Additionally, the Kafka cluster ID may be useful for the purpose of uniquely identifying a Connect cluster from within a REST extension, since users may be running multiple Kafka clusters and the
group.id for a distributed Connect cluster may not be sufficient to identify a cluster.
Compatibility, Deprecation, and Migration Plan
Users who have written their own
ConnectClusterState implementations will have to implement these additional methods if they would like to develop against releases of AK that contain the changes here. Since this interface is already implemented by the Connect framework this is unlikely to be a problem. However, should a developer of a custom
ConnectClusterState encounter compile-time problems after migrating to a new release that includes these new interface methods, they will have several options available including throwing
UnsupportedOperationExceptions, providing empty implementations, or providing actual implementations.

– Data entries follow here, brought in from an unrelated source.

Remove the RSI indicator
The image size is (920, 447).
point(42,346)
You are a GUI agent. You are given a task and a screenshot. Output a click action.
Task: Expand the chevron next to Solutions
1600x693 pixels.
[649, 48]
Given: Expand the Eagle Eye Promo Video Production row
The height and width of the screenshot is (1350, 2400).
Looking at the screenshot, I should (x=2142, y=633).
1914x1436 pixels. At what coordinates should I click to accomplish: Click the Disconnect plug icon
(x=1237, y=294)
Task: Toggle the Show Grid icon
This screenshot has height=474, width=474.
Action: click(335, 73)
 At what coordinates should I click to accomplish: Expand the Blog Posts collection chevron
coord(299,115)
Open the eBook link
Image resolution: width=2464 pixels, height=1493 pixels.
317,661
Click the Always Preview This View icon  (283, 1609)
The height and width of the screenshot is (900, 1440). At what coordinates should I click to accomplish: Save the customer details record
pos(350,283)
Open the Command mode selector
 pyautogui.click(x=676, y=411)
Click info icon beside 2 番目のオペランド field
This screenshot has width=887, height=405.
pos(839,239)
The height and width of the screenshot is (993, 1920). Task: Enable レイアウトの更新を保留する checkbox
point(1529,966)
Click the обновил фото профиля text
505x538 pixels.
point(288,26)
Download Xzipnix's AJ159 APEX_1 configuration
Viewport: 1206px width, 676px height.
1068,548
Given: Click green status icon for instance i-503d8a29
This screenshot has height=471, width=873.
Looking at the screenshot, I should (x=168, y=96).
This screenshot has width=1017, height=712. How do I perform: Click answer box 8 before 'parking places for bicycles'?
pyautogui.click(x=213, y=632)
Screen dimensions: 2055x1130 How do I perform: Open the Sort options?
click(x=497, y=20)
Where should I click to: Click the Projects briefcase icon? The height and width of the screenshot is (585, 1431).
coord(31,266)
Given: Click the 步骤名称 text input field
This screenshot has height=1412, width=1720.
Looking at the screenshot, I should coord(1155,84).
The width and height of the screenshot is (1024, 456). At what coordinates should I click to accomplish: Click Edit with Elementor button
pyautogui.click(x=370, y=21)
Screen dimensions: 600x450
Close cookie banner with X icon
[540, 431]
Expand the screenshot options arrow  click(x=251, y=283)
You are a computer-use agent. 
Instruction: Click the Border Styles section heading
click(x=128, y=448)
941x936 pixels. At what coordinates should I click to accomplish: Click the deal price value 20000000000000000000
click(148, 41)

Since this is a feature addition and not a bug fix, the targeted version is the upcoming 2.3 release.
Adding default implementations for new methods
Adding non-default methods to the interface is technically a backwards incompatible change for anyone developing their own
ConnectClusterState implementation. Adding defaults for these methods, even if they immediately throw exceptions, solves this problem. However, that would defeat the purpose of implementing the interface in the first place–users looking up the
ConnectClusterState javadocs, for example, would expect those methods to be available. In order to reduce confusion for what is likely to be the most common case, no default methods will be added.
Exposing task configurations
Although information on task configurations is readily available from Herder instances, there has yet to be a convincing use case for exposing information on task configurations to REST extensions. This functionality can always be added later in a separate KIP; for now, we'll err on the side of caution and not add support for a feature that may not be used by anyone.
Query the Connect REST API from within the extension itself
For example, to compare a new configuration for a connector to its current configuration, make a
GET request to
/connectors/<connName>/ and read the current connector configuration from the response. Rejected because the Connect worker's REST interface may be restricted for security purposes, and requiring users to provide extra security configuration information to a REST extension would be painful and may not be possible in all circumstances. Implementation would also be more difficult for writers of the REST extension than necessary. Additionally, if this were a recommended means of collecting information about a Connect cluster from within a REST extension, the
ConnectClusterState interface in its current form would be entirely redundant.
Create an AdminClient
To deduce the Kafka cluster ID, create an
AdminClient based on the worker configuration properties provided to the extension in its
configure(...) method, then get the cluster ID using that client. Rejected because, like above, implementation would be more difficult for writers of the REST extension than necessary.
Consume from the Connect configuration topic
To deduce the configurations of connectors and tasks, read directly from the
config.storage.topic. Rejected because, like above, implementation would be more difficult for writers of the REST extension than necessary. Also, as with the rejected alternative of querying the Connect REST API from within the extension itself, if this were a recommended means of collecting information about a Connect cluster from within a REST extension, the status information of connectors could be read from the
status.storage.topic, and the
ConnectClusterState.connectorHealth(...) method would be partially if not entirely redundant.